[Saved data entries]
━━━━
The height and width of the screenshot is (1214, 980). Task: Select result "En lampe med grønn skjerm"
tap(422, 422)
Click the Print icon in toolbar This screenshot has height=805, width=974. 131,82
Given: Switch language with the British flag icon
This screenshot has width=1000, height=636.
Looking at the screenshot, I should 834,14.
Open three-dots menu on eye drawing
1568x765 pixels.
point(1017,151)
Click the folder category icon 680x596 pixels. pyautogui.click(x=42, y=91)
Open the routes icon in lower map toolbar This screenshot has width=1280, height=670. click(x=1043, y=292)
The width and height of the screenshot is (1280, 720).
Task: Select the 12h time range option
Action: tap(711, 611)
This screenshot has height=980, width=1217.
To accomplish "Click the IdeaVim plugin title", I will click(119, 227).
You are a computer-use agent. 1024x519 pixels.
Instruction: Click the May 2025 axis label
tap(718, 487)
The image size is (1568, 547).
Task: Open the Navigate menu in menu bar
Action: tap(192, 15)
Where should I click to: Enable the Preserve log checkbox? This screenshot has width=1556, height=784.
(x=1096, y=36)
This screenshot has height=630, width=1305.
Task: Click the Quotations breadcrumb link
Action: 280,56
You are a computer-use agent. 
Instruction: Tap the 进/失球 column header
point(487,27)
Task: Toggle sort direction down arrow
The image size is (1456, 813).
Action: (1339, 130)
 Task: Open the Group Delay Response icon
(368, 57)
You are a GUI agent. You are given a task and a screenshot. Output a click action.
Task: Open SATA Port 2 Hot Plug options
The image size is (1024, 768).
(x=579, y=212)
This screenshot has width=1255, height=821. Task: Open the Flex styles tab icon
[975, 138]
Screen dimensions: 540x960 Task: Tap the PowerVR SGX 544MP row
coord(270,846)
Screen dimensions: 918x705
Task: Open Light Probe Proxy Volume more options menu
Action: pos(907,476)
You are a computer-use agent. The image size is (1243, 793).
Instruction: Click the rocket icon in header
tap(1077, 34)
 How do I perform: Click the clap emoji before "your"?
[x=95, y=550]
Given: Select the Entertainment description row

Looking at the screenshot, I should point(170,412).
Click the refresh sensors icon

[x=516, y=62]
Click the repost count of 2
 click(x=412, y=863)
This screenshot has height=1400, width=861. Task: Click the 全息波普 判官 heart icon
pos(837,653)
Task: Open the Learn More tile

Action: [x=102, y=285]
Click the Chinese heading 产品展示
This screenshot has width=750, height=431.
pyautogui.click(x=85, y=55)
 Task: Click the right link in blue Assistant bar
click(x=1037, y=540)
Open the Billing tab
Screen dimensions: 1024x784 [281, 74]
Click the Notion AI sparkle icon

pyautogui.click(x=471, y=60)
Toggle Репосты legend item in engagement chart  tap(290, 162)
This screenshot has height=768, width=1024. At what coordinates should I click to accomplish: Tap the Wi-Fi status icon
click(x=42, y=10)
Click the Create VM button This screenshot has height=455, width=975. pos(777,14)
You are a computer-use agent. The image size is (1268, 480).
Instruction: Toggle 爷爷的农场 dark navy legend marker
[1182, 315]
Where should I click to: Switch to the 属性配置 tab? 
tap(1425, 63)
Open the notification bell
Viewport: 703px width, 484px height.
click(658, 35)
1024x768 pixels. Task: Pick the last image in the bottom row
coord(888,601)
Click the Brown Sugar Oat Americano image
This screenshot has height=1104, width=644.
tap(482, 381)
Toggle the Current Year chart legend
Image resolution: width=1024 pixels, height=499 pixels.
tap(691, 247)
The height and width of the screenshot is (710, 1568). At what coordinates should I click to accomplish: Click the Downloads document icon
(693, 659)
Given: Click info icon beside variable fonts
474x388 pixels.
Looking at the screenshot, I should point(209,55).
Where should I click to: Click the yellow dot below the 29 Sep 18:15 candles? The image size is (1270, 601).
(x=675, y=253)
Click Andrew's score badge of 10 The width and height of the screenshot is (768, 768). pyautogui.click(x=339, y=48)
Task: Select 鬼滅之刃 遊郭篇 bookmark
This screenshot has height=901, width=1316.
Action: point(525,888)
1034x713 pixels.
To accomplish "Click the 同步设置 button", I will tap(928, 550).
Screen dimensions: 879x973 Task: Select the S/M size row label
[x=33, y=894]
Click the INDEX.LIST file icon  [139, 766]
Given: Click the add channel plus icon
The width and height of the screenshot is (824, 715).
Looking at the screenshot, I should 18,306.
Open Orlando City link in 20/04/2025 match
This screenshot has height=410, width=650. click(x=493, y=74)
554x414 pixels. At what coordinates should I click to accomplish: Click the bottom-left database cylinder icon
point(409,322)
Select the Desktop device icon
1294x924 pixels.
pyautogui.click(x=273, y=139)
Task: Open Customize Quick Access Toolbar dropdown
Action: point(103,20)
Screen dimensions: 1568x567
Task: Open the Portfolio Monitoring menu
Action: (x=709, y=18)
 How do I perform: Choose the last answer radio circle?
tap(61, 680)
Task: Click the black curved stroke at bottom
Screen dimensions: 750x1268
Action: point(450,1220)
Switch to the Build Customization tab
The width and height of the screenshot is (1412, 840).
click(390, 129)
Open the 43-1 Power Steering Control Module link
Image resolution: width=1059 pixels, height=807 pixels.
━━━━
Requirement ->
Retype the data shown above so that each line matches the original.

Exercise solution ->
The height and width of the screenshot is (1214, 980). Task: Select result "En lampe med grønn skjerm"
tap(422, 422)
Click the Print icon in toolbar This screenshot has height=805, width=974. 131,82
Given: Switch language with the British flag icon
This screenshot has width=1000, height=636.
Looking at the screenshot, I should 834,14.
Open three-dots menu on eye drawing
1568x765 pixels.
point(1017,151)
Click the folder category icon 680x596 pixels. pyautogui.click(x=42, y=91)
Open the routes icon in lower map toolbar This screenshot has width=1280, height=670. click(x=1043, y=292)
The width and height of the screenshot is (1280, 720).
Task: Select the 12h time range option
Action: tap(711, 611)
This screenshot has height=980, width=1217.
To accomplish "Click the IdeaVim plugin title", I will click(119, 227).
You are a computer-use agent. 1024x519 pixels.
Instruction: Click the May 2025 axis label
tap(718, 487)
The image size is (1568, 547).
Task: Open the Navigate menu in menu bar
Action: tap(192, 15)
Where should I click to: Enable the Preserve log checkbox? This screenshot has width=1556, height=784.
(x=1096, y=36)
This screenshot has height=630, width=1305.
Task: Click the Quotations breadcrumb link
Action: 280,56
You are a computer-use agent. 
Instruction: Tap the 进/失球 column header
point(487,27)
Task: Toggle sort direction down arrow
The image size is (1456, 813).
Action: (1339, 130)
 Task: Open the Group Delay Response icon
(368, 57)
You are a GUI agent. You are given a task and a screenshot. Output a click action.
Task: Open SATA Port 2 Hot Plug options
The image size is (1024, 768).
(x=579, y=212)
This screenshot has width=1255, height=821. Task: Open the Flex styles tab icon
[975, 138]
Screen dimensions: 540x960 Task: Tap the PowerVR SGX 544MP row
coord(270,846)
Screen dimensions: 918x705
Task: Open Light Probe Proxy Volume more options menu
Action: pos(907,476)
You are a computer-use agent. The image size is (1243, 793).
Instruction: Click the rocket icon in header
tap(1077, 34)
 How do I perform: Click the clap emoji before "your"?
[x=95, y=550]
Given: Select the Entertainment description row

Looking at the screenshot, I should point(170,412).
Click the refresh sensors icon

[x=516, y=62]
Click the repost count of 2
 click(x=412, y=863)
This screenshot has height=1400, width=861. Task: Click the 全息波普 判官 heart icon
pos(837,653)
Task: Open the Learn More tile

Action: [x=102, y=285]
Click the Chinese heading 产品展示
This screenshot has width=750, height=431.
pyautogui.click(x=85, y=55)
 Task: Click the right link in blue Assistant bar
click(x=1037, y=540)
Open the Billing tab
Screen dimensions: 1024x784 [281, 74]
Click the Notion AI sparkle icon

pyautogui.click(x=471, y=60)
Toggle Репосты legend item in engagement chart  tap(290, 162)
This screenshot has height=768, width=1024. At what coordinates should I click to accomplish: Tap the Wi-Fi status icon
click(x=42, y=10)
Click the Create VM button This screenshot has height=455, width=975. pos(777,14)
You are a computer-use agent. The image size is (1268, 480).
Instruction: Toggle 爷爷的农场 dark navy legend marker
[1182, 315]
Where should I click to: Switch to the 属性配置 tab? 
tap(1425, 63)
Open the notification bell
Viewport: 703px width, 484px height.
click(658, 35)
1024x768 pixels. Task: Pick the last image in the bottom row
coord(888,601)
Click the Brown Sugar Oat Americano image
This screenshot has height=1104, width=644.
tap(482, 381)
Toggle the Current Year chart legend
Image resolution: width=1024 pixels, height=499 pixels.
tap(691, 247)
The height and width of the screenshot is (710, 1568). At what coordinates should I click to accomplish: Click the Downloads document icon
(693, 659)
Given: Click info icon beside variable fonts
474x388 pixels.
Looking at the screenshot, I should point(209,55).
Where should I click to: Click the yellow dot below the 29 Sep 18:15 candles? The image size is (1270, 601).
(x=675, y=253)
Click Andrew's score badge of 10 The width and height of the screenshot is (768, 768). pyautogui.click(x=339, y=48)
Task: Select 鬼滅之刃 遊郭篇 bookmark
This screenshot has height=901, width=1316.
Action: point(525,888)
1034x713 pixels.
To accomplish "Click the 同步设置 button", I will tap(928, 550).
Screen dimensions: 879x973 Task: Select the S/M size row label
[x=33, y=894]
Click the INDEX.LIST file icon  [139, 766]
Given: Click the add channel plus icon
The width and height of the screenshot is (824, 715).
Looking at the screenshot, I should 18,306.
Open Orlando City link in 20/04/2025 match
This screenshot has height=410, width=650. click(x=493, y=74)
554x414 pixels. At what coordinates should I click to accomplish: Click the bottom-left database cylinder icon
point(409,322)
Select the Desktop device icon
1294x924 pixels.
pyautogui.click(x=273, y=139)
Task: Open Customize Quick Access Toolbar dropdown
Action: point(103,20)
Screen dimensions: 1568x567
Task: Open the Portfolio Monitoring menu
Action: (x=709, y=18)
 How do I perform: Choose the last answer radio circle?
tap(61, 680)
Task: Click the black curved stroke at bottom
Screen dimensions: 750x1268
Action: point(450,1220)
Switch to the Build Customization tab
The width and height of the screenshot is (1412, 840).
click(390, 129)
Open the 43-1 Power Steering Control Module link
Image resolution: width=1059 pixels, height=807 pixels.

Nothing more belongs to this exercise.